In the aftermath of the attack, Google searches for 'Devin Patrick Kelley' on Sunday evening (5 November 2017) pulled up the Twitter feed of Paul Joseph Watson – the alt-right editor of InfoWars-affiliated conspiracy website Prison Planet.
Apart from this, other posts in the section, designed to produce topics revolving around a trending event, included misinformation. Some of these false reports said that Kelley's Facebook posts suggested he was a radical Alt-Left with ties to anti-fascist activists Antifa and that he was a Muslim convert.
However, according to the Daily Beast, Kelley had posted a photo of a semi-automatic rifle with the caption "she's a bad bitch" on Facebook.

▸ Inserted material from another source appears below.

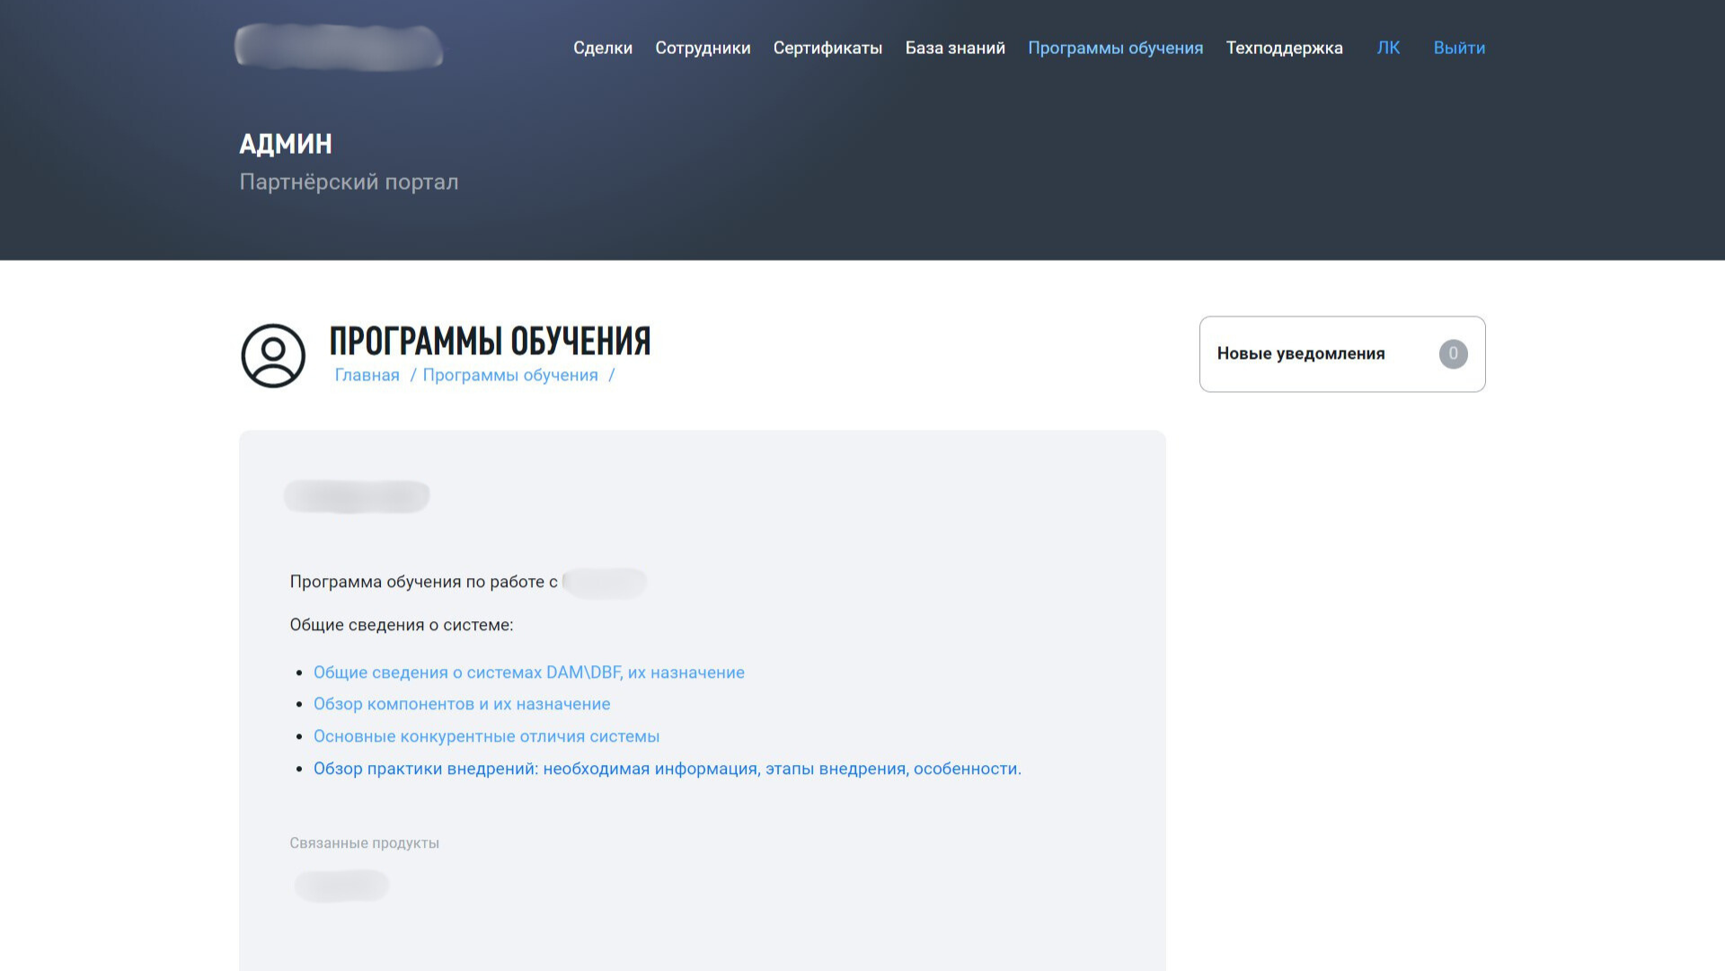Open Общие сведения о системах DAM\DBF link

[x=528, y=673]
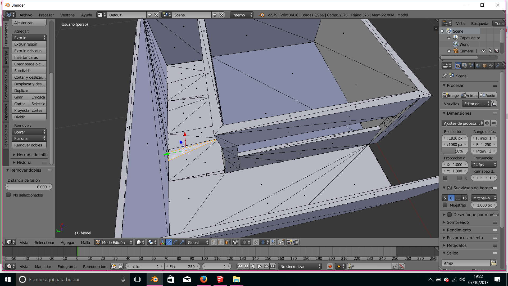Viewport: 508px width, 286px height.
Task: Click the OpenGL render camera icon
Action: click(289, 242)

The screenshots of his profile did not reveal anti-fascist connections.
Justin Hendrix from NYC Media Lab also posted a number of tweets revealing the falsified information in search results.
While one post noted that the shooter was a member of 'Together We Rise – a "Pro Bernie Sanders Group" — another named him as Samir Al-Hajeeda.
In reality, Kelley, 26, was discharged from the US Air Force in 2014 and court-martialled in 2012 for assaulting his wife and children, Daily Beast noted. The motive behind the attack was unclear as of Sunday evening, but CBS cited officials as saying that he did not appear to be connected with any terrorist organisation.
It is worth noting that this is not the first time the tech major has served misinformation. After the Las Vegas attack in October, a 4Chan story, which incorrectly identified the shooter as another man, appeared on its top stories section.
When IBTimes UK contacted Google for a comment, we were provided with an on-record statement that read: "The search results appearing from Twitter, which surface based on our ranking algorithms, are changing second by second and represent a dynamic conversation that is going on in near real-time.
"For the queries in question, they are not the first results we show on the page. Instead, they appear after news sources, including our Top Stories carousel which we have been constantly updating. We'll continue to look at ways to improve how we rank tweets that appear in search."